Die nun bekannt gewordenen Unterlagen stammen aus unterschiedlichen Quellen und ergänzen die in den vergangenen Tagen öffentlich gewordenen Einblicke in die interne Kommunikation der Identitären. Im Mittelpunkt stehen Gespräche und Nachrichten, in denen mehrere bekannte Namen aus der FPÖ auftauchen, darunter Nationalratspräsident Walter Rosenkranz, der freiheitliche Europaabgeordnete Harald Vilimsky und Ex-FPÖ-Klubobmann Johann Gudenus.

Politische Kontakte über Jahre dokumentiert

Die Chats fügen sich in ein Bild, das schon länger diskutiert wird: Die Identitären bemühten sich nicht nur um öffentliche Aufmerksamkeit, sondern auch um direkten Zugang zu Politikern und Funktionären. Besonders Martin Sellner gilt seit Jahren als zentrale Figur dieses Netzwerks. Die nun ausgewerteten Nachrichten und Dokumente verdeutlichen, dass diese Kontakte nicht auf einzelne Begegnungen beschränkt waren, sondern über einen längeren Zeitraum gepflegt wurden.

Brisant ist auch der politische Kontext der Enthüllungen. Rosenkranz hatte zuletzt Identitäre Mitarbeiter im Parlament verteidigt und seine Position später wieder relativiert. Die neue Veröffentlichung dürfte den Druck auf jene Freiheitlichen erhöhen, die sich in der Vergangenheit von der Identitären Bewegung distanziert haben, zugleich aber immer wieder mit ihr in Verbindung gebracht wurden.

Mehrere Quellen, ein gemeinsames Muster

Die jetzt bekanntgewordenen Chats sind nicht isoliert zu betrachten. Sie stehen neben weiteren Auswertungen, die interne Abläufe der Identitären, ihre Kommunikation und ihre Verbindungen nach außen nachvollziehbar machen. Für die politische Debatte in Österreich ist das relevant, weil es die Frage erneut aufwirft, wie eng Schnittmengen zwischen der rechtsextremen Szene und Teilen des freiheitlichen Lagers tatsächlich sind.

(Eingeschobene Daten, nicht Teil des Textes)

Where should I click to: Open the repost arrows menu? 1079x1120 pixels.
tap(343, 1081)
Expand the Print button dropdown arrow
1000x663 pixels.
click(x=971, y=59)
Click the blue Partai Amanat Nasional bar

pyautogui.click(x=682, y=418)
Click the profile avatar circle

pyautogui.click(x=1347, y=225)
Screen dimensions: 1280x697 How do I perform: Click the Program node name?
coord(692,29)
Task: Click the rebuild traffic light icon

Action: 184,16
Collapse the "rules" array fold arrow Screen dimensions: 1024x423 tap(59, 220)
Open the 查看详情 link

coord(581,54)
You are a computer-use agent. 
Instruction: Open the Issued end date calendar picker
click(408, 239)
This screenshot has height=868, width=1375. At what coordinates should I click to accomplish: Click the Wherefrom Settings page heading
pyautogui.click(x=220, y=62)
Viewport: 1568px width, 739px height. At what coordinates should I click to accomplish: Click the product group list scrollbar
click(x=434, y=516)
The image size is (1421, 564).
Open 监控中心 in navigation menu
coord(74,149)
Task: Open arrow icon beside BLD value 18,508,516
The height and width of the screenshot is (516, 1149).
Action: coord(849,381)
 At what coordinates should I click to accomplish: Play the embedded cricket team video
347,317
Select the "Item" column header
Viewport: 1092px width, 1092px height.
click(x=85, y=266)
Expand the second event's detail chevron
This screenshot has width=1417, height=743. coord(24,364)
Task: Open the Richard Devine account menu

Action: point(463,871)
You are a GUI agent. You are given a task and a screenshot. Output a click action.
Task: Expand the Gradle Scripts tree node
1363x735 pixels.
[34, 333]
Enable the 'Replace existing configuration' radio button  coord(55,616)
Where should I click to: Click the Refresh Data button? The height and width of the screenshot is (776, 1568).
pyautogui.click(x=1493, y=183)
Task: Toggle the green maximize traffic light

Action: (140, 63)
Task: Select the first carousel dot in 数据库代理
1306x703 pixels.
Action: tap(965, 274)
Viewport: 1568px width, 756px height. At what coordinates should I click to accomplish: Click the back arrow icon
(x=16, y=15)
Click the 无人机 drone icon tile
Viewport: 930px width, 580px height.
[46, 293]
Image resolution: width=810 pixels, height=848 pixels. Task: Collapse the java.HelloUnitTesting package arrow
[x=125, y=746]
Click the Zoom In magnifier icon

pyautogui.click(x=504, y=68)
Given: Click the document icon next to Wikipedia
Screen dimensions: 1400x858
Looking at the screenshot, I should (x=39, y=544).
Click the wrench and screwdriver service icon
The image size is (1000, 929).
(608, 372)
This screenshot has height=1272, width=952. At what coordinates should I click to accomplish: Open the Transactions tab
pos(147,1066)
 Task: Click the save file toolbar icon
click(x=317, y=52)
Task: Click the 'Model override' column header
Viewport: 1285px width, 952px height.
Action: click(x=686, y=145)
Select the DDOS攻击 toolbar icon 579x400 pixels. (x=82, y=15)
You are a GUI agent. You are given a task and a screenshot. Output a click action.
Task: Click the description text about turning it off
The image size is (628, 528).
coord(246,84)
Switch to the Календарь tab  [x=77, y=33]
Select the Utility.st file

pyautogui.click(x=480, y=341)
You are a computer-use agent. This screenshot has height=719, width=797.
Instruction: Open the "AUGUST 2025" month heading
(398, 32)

Die Recherchen erweitern damit nicht nur das Wissen über die Identitären, sondern auch über die Wege, auf denen sie in politische Kreise hineinwirken konnten. Für die FPÖ ist das heikel, weil prominente Namen aus dem Parteiumfeld in den Chats auftauchen und damit der Eindruck entsteht, dass die Distanz zur Bewegung in der Praxis oft weniger klar war als in öffentlichen Stellungnahmen.